The Fifth House of the Heart, by Ben Tripp

23705513How far would you go for treasures? Would you risk more if the treasure was worth millions? How about billions? How much would be enough to risk your life against a vampire that will rip you to shreds as soon as look at you? Asmodeus Saxon-Tang (yes, he knows how ridiculous his name is, thank you very much) has a high price, but as he sits in an auction at the beginning of Ben Tripp’s The Fifth House of the Heart, Sax thinks his days of stealing hoards from vampires are over. The auction goes his way and Sax walks away with a ormolu clock. Days later, the clock is stolen and the nightwatchman is dead. Sax is sure that a vampire is behind it. The clock was worth $20,000, but if Sax can destroy the vampire who stole it, he’ll get first pick of whatever goodies the creature has collected over the centuries.

Sax’s theory is not as crazy as it sounds. He’s tangled with vampires before. In 1965, while looting a supposedly uninhabited maison in the French countryside, Sax almost died when the vampire of the house slaughtered most of the raiding party. Sax started out as a fairly ordinary, if incredibly charming, antiques dealer. He thought his friend Jean-Marc had incredible luck to find a maison that hadn’t been touched since the beginning of the nineteenth century. There was no reason to think that anything would go wrong. And then the vampire showed up. Sax survived by the skin of his teeth and dumb luck. After that, he followed legends and myths to find other vampire hoards. (Finding vampires was incidental.) He found another in the Czech Republic in 1989 and got rich, but only after shattering his leg. By the time we join Sax in The Fifth House of the Heart, he is semi-retired. He leaves the vampires alone. He’s in his 70s and walks with a cane; he doesn’t have much stamina anymore. That said, however, he doesn’t want to just rollover for the thing that stole his clock…and might be sitting on a fortune if he can kill it before it kills him.

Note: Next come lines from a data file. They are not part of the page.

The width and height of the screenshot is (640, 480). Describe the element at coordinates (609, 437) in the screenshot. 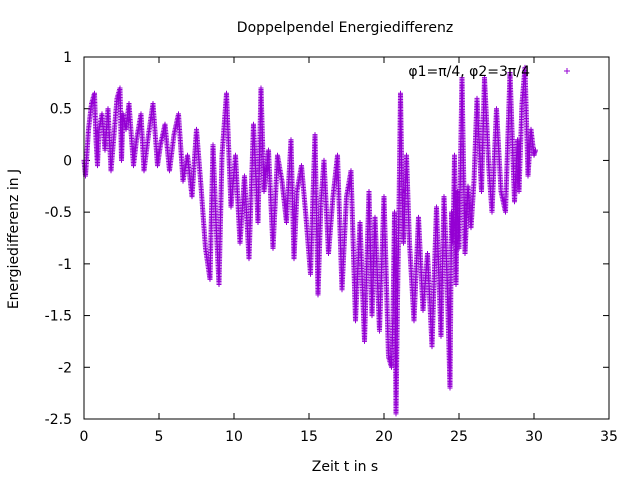

I see `x-tick-label: 35` at that location.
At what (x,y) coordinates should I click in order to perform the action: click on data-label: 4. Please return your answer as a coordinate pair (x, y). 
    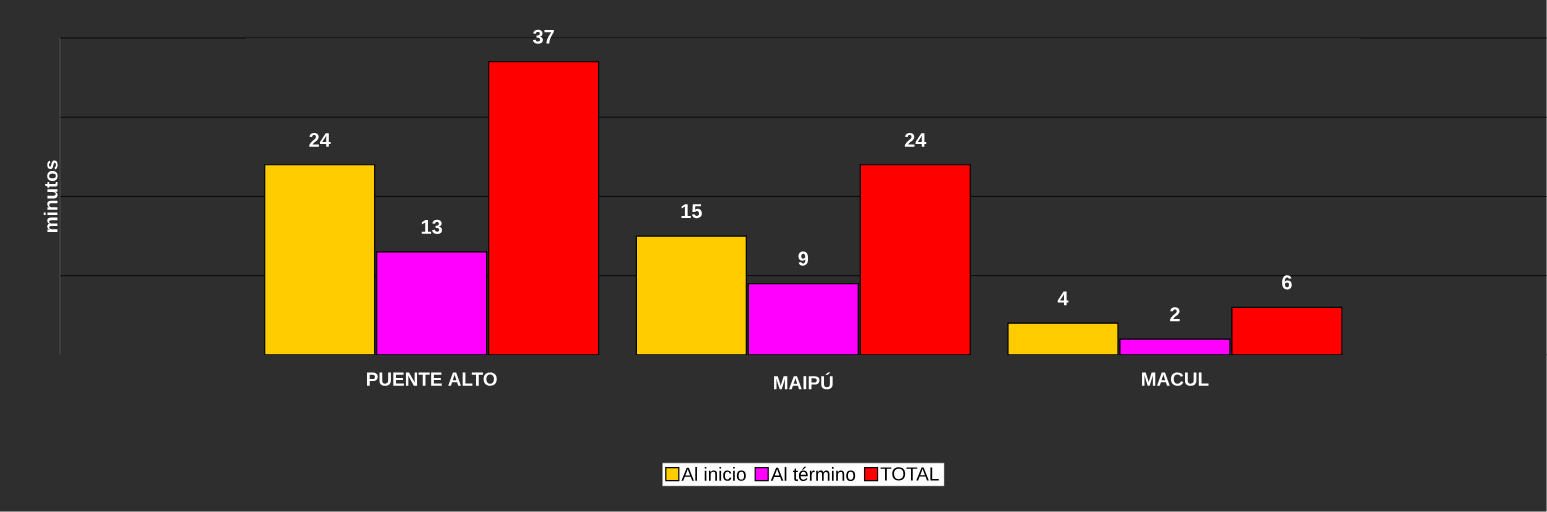
    Looking at the image, I should click on (1063, 298).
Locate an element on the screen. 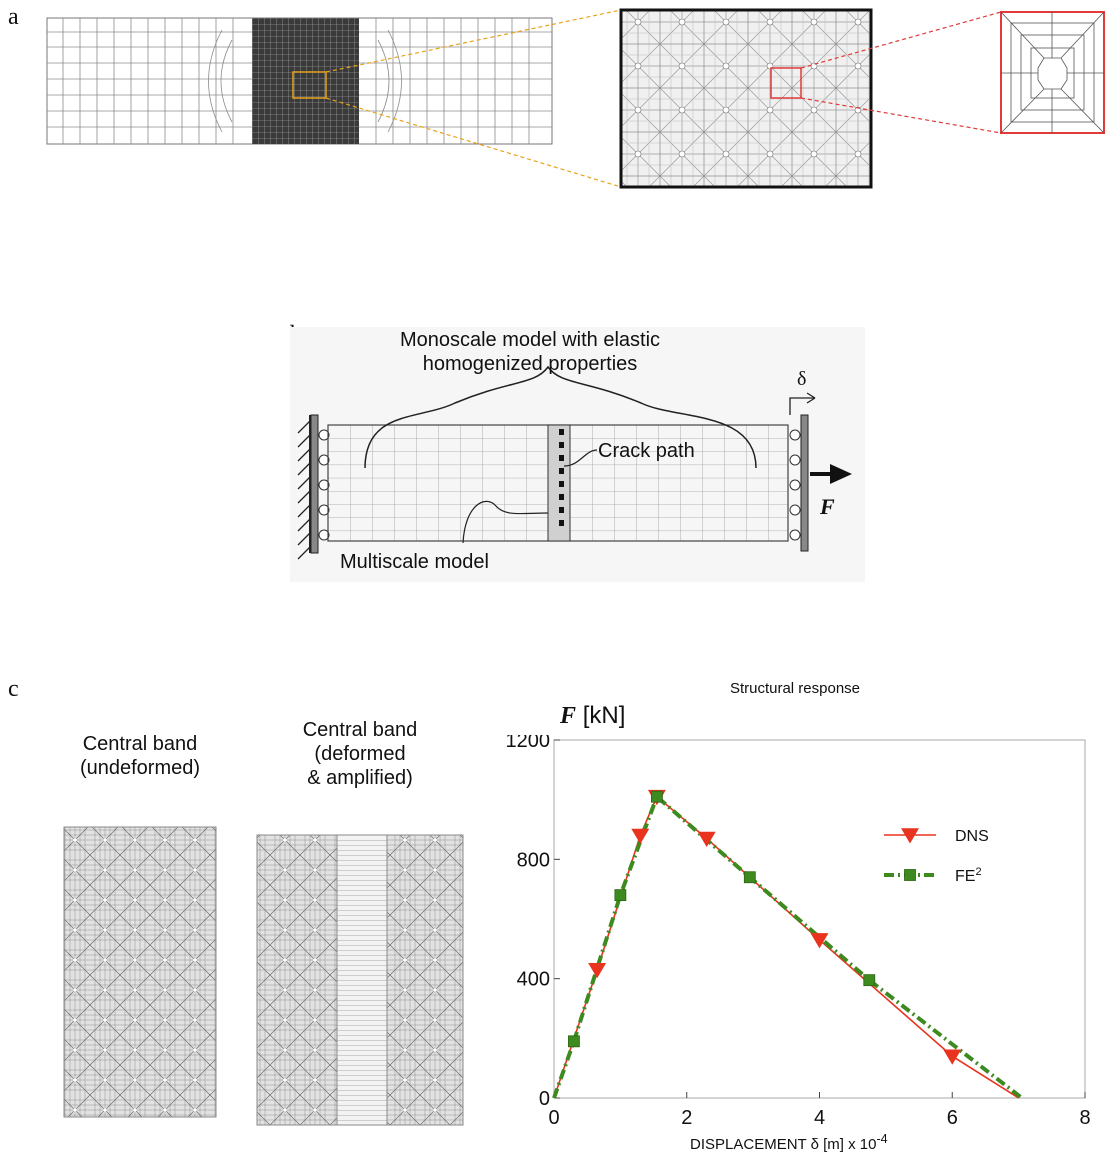  right-roller-support is located at coordinates (799, 483).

Most of The Fifth House of the Heart follows Sax as he assembles a team for one last score. Tripp does briefly shift the narrator’s eye to Nilu, an Indian actress who’s been attacked by a vampire; Min, a Korean vampire hunter; and Paolo, a monk who’s a member of the Vatican’s vampire-killing order. The action movies from New York to Mumbai to Rome to rural France to mountainous southern Germany. There are bloody set pieces and characters that one would never have suspected of being redshirts are horribly dispatched by vampires and their minions.

Sax carries the less bloody parts of the novel with his droll sense of humor and flamboyant personality. He professes over and over that he’s a coward. His actions belie this, however. Sax is tempted to run away more than once, but when the chips are down, he manages to summon the courage he needs to put heart back into his companions or to strike the crucial blow or to rescue someone from the literal jaws of a vampire. It’s hard to say how much Sax buys into his personal myth. At times, he wants to quit. But his justification for quitting is sparing the lives of his teammates. If Sax is occasionally cowardly, it’s for noble reasons. If he’s motivated by avarice for beautiful things, Sax helps to find kill vampires before they can kill more innocents. If Sax occasionally lusts after beautiful men, well, I can sympathize.

I wasn’t sure about The Fifth House of the Heart when I first started. In this day and age, what’s left for the vampire? Even if they don’t sparkle, it’s hard to take them seriously after their most recent appearances in popular culture. Tripp makes them terrifying again. The vampires in this book are alien creatures. They’re powerful and beautiful in the way dragons might be. But there’s no doubt that these monsters see humans only as prey. For me, the treasures Sax finds wouldn’t be enough to tempt me into walking into a vampire’s lair. I’d be a redshirt. Sax should be a redshirt. He’s one of the most unlikely heroes I’ve ever seen. I had a great time reading this book.

I received a free copy of this ebook from NetGalley, in exchange for an honest review. It will be released 28 July 2015.

Notes on bibliotherapeutic use: Recommended for readers who covet shiny things.